Piwo, wino i inne napoje
Podczas liturgii podawane było piwo, wino i inne napoje. Ewangelię odczytał były ksiądz, a homilię wygłosiły dwie osoby świeckie.
Organizatorzy tłumaczyli, że miało to być "połączenie świata świętego i świeckiego", a celem miało być dotarcie do tych, którzy w normalnych warunkach nie przyszliby do kościoła.

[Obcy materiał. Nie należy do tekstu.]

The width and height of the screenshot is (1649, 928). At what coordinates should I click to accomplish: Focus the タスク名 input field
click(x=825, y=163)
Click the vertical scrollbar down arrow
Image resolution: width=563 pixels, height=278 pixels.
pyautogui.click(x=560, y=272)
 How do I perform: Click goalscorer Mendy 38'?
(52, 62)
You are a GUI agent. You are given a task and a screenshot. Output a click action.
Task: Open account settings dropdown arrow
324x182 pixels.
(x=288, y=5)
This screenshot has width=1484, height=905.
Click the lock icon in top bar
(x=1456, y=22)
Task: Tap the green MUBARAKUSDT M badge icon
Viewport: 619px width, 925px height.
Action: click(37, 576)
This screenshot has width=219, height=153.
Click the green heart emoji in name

Ponieważ „msza” była transmitowana na żywo przez telewizję Noe, zyskała wielki rozgłos. Jedni byli nią zachwyceni. Inni poczuli się urażeni takim potraktowaniem Eucharystii.
Odwołanie księdza
W związku z tym praski arcybiskup Jan Graubner poprosił o opinię komisję episkopatu ds. liturgii. Jej ocena była jednoznaczna: msza w gospodzie w sposób istotny naruszyła szereg przepisów liturgicznych. „Drogą do poznania głębi tajemnicy Bożej obecności [w Eucharystii] nie może być jej profanacja” – wyjaśniła komisja, przypominając, że zgodnie z nauczaniem Kościoła nie wolno sprawować mszy w ramach trwającego posiłku ani też w miejscu, gdzie normalnie spożywa się posiłek.
Powołując się na tę opinię, abp Graubner odwołał ks. Váchę z funkcji wikarego w akademickiej parafii w Pradze. Kwestię ewentualnych sankcji dyscyplinarnych pozostawił w gestii ordynariusza diecezji brneńskiej, do której należy ksiądz.
Odwołanie ks. Váchy wywołało gwałtowne reakcje. Zorganizowano nawet protest przed siedzibą arcybiskupa.
Ks. Vacha najwyraźniej też nie rozumie decyzji arcybiskupa. Uważa, że nie złamał żadnych zasad. "Nie chcę jednak być kolejną raną w ciele Kościoła i siać nienawiści i goryczy" – tłumaczył się w mediach społecznościowych.
Niedopuszczalny dyktat
Praska archidiecezja musiała więc wydać kolejny komunikat. „Uważamy za lekceważące i nietolerancyjne, aby ludzie, którzy nie są katolikami, dyktowali Kościołowi, jak powinna lub nie powinna wyglądać Msza św.” - zauważono w oświadczeniu i dodano: „Prosimy katolików, którzy czują się dotknięci odwołaniem swojego ulubionego księdza, aby zdali sobie sprawę, że w Kościele jest wielu braci i sióstr, dla których Msza św. jest najświętszą tajemnicą obecności Boga i czują się zranieni niewłaściwym zachowaniem ks. Váchy”.
Benedyktyńskie opactwo w Brzewnowie zostało założone w 993 r. przez św. Wojciecha. Jest to najstarszy w Czechach klasztor męski.